Collected data:
════════

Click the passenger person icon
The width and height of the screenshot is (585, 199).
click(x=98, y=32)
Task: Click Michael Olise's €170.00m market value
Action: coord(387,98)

════════

▸ Activity: Your reply must be a faithful copy of each entry above.

▸ Solution:
Click the passenger person icon
The width and height of the screenshot is (585, 199).
click(x=98, y=32)
Task: Click Michael Olise's €170.00m market value
Action: coord(387,98)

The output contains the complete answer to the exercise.